Would you return, word for word, the lines of the data below from the line with "deciji psiholog (918, 1704)" through the line with "GỐM SỨ MINH LONG (134, 546)", and no others?

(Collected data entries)

□ □ □ □ □ □ □

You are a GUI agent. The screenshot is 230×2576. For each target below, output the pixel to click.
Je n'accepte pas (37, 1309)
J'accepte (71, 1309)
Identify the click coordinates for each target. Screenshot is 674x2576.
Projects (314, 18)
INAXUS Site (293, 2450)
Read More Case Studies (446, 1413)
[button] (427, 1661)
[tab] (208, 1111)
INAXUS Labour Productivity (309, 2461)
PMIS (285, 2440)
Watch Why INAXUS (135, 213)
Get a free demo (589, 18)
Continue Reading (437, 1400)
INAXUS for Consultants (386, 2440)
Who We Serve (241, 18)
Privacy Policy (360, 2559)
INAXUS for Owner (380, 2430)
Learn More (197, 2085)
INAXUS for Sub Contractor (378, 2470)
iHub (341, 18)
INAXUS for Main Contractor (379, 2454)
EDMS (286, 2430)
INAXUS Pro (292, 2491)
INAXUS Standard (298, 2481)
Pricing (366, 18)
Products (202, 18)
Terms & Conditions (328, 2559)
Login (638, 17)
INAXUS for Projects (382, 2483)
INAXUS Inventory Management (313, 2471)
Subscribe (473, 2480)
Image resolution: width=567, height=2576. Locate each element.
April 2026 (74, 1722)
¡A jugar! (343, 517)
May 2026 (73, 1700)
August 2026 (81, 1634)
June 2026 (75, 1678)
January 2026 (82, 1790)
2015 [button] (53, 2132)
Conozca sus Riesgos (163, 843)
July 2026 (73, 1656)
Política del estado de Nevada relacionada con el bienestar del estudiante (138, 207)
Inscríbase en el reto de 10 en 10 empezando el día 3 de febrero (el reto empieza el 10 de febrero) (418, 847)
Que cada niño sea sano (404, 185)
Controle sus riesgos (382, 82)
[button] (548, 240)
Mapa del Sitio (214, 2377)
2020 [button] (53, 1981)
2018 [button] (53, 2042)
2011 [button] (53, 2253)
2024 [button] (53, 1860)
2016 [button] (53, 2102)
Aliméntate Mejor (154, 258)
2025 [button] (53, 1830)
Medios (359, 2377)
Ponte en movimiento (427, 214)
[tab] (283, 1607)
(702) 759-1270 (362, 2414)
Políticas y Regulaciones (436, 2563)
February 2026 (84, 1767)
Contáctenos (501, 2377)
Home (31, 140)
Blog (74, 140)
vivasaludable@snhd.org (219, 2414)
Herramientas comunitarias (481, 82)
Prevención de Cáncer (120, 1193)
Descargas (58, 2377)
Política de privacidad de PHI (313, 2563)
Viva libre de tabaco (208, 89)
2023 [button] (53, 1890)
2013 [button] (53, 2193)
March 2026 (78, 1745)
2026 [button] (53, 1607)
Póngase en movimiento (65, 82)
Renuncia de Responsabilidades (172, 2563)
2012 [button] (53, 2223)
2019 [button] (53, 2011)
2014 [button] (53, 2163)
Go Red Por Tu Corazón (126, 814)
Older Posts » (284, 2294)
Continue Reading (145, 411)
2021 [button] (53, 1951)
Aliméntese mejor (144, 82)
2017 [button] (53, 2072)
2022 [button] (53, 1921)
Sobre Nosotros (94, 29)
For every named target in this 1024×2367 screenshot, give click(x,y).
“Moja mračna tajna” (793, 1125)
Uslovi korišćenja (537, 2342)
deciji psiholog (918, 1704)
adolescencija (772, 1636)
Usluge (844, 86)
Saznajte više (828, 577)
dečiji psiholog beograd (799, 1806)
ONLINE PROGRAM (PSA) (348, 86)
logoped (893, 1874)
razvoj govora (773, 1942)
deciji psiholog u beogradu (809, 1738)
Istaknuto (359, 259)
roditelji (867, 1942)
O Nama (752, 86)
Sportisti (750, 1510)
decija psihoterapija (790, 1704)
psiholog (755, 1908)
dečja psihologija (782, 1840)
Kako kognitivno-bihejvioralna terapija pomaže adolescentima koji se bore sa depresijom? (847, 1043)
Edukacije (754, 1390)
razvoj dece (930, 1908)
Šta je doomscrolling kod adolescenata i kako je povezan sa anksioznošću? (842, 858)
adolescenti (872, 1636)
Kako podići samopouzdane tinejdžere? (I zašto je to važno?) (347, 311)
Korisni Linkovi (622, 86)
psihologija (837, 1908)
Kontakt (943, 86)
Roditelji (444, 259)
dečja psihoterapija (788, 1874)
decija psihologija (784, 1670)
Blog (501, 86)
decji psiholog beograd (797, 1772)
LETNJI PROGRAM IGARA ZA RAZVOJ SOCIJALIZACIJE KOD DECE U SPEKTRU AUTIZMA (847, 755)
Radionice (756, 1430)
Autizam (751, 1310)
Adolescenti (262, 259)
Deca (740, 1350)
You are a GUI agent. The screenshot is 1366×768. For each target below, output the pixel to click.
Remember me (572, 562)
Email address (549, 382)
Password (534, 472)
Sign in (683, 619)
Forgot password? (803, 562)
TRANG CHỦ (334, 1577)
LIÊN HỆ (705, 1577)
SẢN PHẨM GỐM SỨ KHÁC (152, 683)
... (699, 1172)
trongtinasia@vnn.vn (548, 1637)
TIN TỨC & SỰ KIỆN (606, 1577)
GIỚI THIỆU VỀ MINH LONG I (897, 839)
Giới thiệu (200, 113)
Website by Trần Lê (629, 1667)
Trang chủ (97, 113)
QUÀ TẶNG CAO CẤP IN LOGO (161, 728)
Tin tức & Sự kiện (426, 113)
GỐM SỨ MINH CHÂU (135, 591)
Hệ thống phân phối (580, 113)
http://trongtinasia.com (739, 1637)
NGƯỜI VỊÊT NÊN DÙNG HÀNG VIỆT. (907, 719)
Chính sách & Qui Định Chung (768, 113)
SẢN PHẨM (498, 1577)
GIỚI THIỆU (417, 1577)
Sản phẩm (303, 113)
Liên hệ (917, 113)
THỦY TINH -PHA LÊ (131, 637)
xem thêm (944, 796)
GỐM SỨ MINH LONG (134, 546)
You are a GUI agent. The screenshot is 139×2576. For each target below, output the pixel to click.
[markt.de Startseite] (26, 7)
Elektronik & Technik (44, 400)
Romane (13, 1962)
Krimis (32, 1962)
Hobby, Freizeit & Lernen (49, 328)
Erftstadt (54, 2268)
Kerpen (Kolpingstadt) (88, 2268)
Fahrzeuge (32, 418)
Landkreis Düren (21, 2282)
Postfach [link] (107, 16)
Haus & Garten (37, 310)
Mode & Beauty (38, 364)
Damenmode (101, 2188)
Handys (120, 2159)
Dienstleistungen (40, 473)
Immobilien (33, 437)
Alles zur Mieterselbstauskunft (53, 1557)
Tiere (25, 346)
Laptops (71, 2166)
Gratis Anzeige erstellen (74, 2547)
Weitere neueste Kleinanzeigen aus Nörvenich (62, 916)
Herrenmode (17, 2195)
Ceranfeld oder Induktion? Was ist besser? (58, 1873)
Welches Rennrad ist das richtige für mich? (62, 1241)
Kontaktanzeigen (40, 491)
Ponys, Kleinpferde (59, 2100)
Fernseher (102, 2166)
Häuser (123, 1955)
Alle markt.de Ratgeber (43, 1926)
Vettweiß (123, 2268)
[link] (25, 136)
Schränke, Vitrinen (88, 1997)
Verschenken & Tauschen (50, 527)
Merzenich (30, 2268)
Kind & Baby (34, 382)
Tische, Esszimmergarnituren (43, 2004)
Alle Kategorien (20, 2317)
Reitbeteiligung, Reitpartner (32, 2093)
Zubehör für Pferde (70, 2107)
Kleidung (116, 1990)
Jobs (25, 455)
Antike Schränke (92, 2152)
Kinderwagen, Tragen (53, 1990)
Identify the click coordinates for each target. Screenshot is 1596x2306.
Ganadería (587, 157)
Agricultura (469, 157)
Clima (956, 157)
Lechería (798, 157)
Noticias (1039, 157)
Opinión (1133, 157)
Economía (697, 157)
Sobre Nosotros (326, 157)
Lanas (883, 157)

□ □ □ □ □ □ □

- Output for this exercise:
deciji psiholog (918, 1704)
adolescencija (772, 1636)
Usluge (844, 86)
Saznajte više (828, 577)
dečiji psiholog beograd (799, 1806)
ONLINE PROGRAM (PSA) (348, 86)
logoped (893, 1874)
razvoj govora (773, 1942)
deciji psiholog u beogradu (809, 1738)
Istaknuto (359, 259)
roditelji (867, 1942)
O Nama (752, 86)
Sportisti (750, 1510)
decija psihoterapija (790, 1704)
psiholog (755, 1908)
dečja psihologija (782, 1840)
Kako kognitivno-bihejvioralna terapija pomaže adolescentima koji se bore sa depresijom? (847, 1043)
Edukacije (754, 1390)
razvoj dece (930, 1908)
Šta je doomscrolling kod adolescenata i kako je povezan sa anksioznošću? (842, 858)
adolescenti (872, 1636)
Kako podići samopouzdane tinejdžere? (I zašto je to važno?) (347, 311)
Korisni Linkovi (622, 86)
psihologija (837, 1908)
Kontakt (943, 86)
Roditelji (444, 259)
dečja psihoterapija (788, 1874)
decija psihologija (784, 1670)
Blog (501, 86)
decji psiholog beograd (797, 1772)
LETNJI PROGRAM IGARA ZA RAZVOJ SOCIJALIZACIJE KOD DECE U SPEKTRU AUTIZMA (847, 755)
Radionice (756, 1430)
Autizam (751, 1310)
Adolescenti (262, 259)
Deca (740, 1350)
You are a GUI agent. The screenshot is 1366×768. For each target below, output the pixel to click.
Remember me (572, 562)
Email address (549, 382)
Password (534, 472)
Sign in (683, 619)
Forgot password? (803, 562)
TRANG CHỦ (334, 1577)
LIÊN HỆ (705, 1577)
SẢN PHẨM GỐM SỨ KHÁC (152, 683)
... (699, 1172)
trongtinasia@vnn.vn (548, 1637)
TIN TỨC & SỰ KIỆN (606, 1577)
GIỚI THIỆU VỀ MINH LONG I (897, 839)
Giới thiệu (200, 113)
Website by Trần Lê (629, 1667)
Trang chủ (97, 113)
QUÀ TẶNG CAO CẤP IN LOGO (161, 728)
Tin tức & Sự kiện (426, 113)
GỐM SỨ MINH CHÂU (135, 591)
Hệ thống phân phối (580, 113)
http://trongtinasia.com (739, 1637)
NGƯỜI VỊÊT NÊN DÙNG HÀNG VIỆT. (907, 719)
Chính sách & Qui Định Chung (768, 113)
SẢN PHẨM (498, 1577)
GIỚI THIỆU (417, 1577)
Sản phẩm (303, 113)
Liên hệ (917, 113)
THỦY TINH -PHA LÊ (131, 637)
xem thêm (944, 796)
GỐM SỨ MINH LONG (134, 546)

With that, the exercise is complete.